There, that should do it. Think about what is happening when a new object of the class gets created. If we have

Sender<SomeDataType> obj;

the second templated arguments defaults to true and the second versions gets instantiated. If, on the otter hand, someone calls:

Sender<std::string, false> obj;

the compiler generates the version without the use of the header field and does not complaint because there is no such field in std::string. Perfect! There was, however, something wrong with this approach. Think about what would happen if the class uses internally send for something. What happens if the client code is not the one who calls the send directly but the function call is made by other method that just passes the data to be send. This will be of course implemented in the base class SenderBase and this class sees only the empty implementation of the send function. The fix is very simple if you know your language. We just make the send function virtual and allow the program to dispatch the right function call at runtime based of the type of the calling object. The “final” solution becomes:

templete<DataType>
   class SenderBase
   {
     Sender(){}

     virtual void send(DataType data) = 0;
   }
   }
   templete<DataType, bool header = true>
   class Sender : public SenderBase<DataType>{}

   templete<DataType>
   class Sender<DataType, true> : public SenderBase<DataType>
   {
     virtual void send(DataType data){...}
   }

   templete<DataType>
   class Sender<DataType, false> : public SenderBase<DataType>
   {
      virtual void send(DataType data){...}
   }

There! Now we have it. Now we’ve (kinda) specialized a function of a templated class based on a value of a template argument without writing the whole class two times AND no previous user will notice this new feature of the class. It’s not exactly a straight forward solution but I found it very elegant workaround.
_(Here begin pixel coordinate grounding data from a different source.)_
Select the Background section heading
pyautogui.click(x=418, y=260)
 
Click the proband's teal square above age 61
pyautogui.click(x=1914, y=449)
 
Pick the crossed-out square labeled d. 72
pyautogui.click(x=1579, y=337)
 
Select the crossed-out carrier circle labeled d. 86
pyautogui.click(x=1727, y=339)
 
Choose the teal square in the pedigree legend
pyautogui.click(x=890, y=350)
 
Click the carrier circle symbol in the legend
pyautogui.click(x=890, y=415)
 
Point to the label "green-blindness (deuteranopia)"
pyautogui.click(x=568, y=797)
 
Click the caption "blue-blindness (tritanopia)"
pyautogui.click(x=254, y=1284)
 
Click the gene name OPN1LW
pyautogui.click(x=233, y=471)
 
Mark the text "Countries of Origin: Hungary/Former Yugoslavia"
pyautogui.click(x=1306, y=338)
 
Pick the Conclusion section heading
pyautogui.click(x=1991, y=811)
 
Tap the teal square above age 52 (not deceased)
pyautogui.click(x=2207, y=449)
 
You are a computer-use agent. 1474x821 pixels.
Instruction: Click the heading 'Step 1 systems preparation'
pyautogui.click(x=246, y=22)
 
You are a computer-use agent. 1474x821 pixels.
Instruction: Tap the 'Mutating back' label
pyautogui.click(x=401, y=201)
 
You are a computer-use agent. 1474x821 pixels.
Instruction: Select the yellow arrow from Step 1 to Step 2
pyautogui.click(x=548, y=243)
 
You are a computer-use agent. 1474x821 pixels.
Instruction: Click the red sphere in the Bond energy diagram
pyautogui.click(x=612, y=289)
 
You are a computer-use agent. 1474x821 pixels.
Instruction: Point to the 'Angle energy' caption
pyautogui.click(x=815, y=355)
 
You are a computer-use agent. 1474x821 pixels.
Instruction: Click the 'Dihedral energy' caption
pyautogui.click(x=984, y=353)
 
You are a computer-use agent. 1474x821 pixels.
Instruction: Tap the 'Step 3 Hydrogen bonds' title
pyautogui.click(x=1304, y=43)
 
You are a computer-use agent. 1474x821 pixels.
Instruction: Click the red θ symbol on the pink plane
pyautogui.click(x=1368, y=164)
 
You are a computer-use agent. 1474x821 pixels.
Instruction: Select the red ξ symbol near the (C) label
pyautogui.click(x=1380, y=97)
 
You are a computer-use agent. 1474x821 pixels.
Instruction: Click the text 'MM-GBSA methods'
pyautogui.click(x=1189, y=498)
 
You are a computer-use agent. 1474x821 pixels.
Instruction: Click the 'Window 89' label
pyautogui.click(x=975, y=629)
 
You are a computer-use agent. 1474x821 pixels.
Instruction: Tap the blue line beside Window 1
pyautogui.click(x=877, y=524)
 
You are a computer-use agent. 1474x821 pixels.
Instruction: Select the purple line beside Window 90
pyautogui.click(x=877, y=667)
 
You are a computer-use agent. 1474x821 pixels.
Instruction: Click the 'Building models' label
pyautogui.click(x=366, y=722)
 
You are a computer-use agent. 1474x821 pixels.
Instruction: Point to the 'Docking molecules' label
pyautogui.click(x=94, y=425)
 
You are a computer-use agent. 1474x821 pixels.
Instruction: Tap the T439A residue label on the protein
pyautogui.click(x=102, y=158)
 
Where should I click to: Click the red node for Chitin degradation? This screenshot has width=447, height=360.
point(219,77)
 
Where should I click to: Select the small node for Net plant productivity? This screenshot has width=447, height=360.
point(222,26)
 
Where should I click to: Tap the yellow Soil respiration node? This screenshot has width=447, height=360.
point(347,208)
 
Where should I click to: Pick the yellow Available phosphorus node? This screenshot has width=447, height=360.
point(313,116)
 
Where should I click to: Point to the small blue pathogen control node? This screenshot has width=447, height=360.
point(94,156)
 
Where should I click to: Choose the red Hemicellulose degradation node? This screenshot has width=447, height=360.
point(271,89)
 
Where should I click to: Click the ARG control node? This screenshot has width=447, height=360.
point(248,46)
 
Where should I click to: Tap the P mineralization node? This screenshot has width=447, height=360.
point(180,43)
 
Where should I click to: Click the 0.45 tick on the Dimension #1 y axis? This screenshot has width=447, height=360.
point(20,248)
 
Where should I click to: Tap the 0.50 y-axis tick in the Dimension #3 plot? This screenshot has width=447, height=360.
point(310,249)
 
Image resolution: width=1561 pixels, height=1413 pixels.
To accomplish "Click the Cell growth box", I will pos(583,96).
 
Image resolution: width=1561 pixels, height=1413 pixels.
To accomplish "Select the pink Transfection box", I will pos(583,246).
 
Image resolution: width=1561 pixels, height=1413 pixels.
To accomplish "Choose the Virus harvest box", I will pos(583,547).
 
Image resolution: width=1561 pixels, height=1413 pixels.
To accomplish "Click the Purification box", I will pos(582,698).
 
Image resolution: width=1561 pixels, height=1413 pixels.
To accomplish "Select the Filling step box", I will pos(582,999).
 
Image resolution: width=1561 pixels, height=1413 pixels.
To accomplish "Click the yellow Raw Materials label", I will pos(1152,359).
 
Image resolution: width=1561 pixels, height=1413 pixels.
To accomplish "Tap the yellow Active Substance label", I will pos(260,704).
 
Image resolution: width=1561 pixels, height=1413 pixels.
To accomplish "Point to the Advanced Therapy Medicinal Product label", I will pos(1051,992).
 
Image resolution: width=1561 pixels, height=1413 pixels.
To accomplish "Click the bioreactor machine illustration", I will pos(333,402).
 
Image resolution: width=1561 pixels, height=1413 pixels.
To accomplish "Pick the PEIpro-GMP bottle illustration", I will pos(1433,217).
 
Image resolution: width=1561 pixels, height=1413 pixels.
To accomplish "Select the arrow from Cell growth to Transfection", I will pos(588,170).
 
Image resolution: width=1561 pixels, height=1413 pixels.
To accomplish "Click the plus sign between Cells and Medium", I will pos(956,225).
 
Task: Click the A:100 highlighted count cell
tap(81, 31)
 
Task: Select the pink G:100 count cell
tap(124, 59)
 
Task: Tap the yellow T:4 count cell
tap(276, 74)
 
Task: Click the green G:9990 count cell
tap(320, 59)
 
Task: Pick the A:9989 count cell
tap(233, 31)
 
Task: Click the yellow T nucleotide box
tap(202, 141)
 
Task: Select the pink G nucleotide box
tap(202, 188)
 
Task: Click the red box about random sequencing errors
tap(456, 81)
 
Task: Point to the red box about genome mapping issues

Tackling it in a better way

But of course, a simpler, more straight forward solution exists. Enter enable_if and class templates with added caveat. I mentioned - there is no template function so no use of SFINAE on deciding which function to pick. The thing is, template classes can have template functions as members. So, there is no reason we can’t do something like

template<class DataType, bool Header = true>
class Sender
{
  template<bool Q = Header>
  typename std::enable_if<Q, void>::type send()
    {
      //use header here!
    };
  template<bool Q = Header>
  typename std::enable_if<!Q, void>::type send()
    {
      //do not use header here!
    };
};

We again add the extra header template and based on it we pick one of two template functions send. It’s important that they are in fact template functions and not plain member functions of a templated class. Now when we instantiate the class one of those two template functions is picked and compiler sees only it. Here you can even drop the Header template parameter and work only with enable_if and some other template programming voodoo to detect whether DataType has field header or not. I’ll leave that to you though. Note: The check for the header field has to be done though the Q template parameter of the functions because SFINAE applies only on it.